*Records supplied*:

========

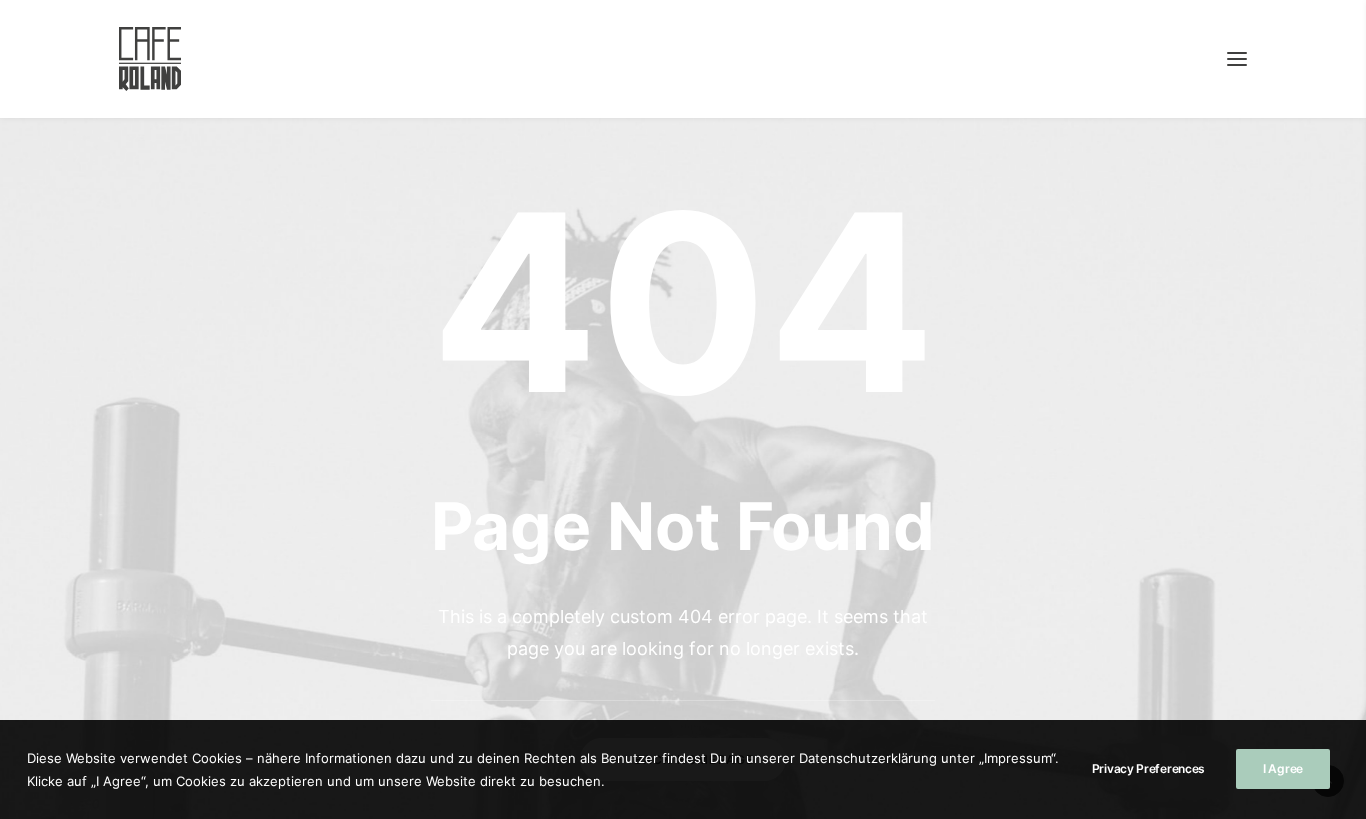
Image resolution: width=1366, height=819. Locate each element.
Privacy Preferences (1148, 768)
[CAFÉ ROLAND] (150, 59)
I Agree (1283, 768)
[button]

========

After locating the line above that contains "Privacy Preferences (1148, 768)", write out that line and every later one exactly, through the last line of the material, and nothing else.

*Task result*:
Privacy Preferences (1148, 768)
[CAFÉ ROLAND] (150, 59)
I Agree (1283, 768)
[button]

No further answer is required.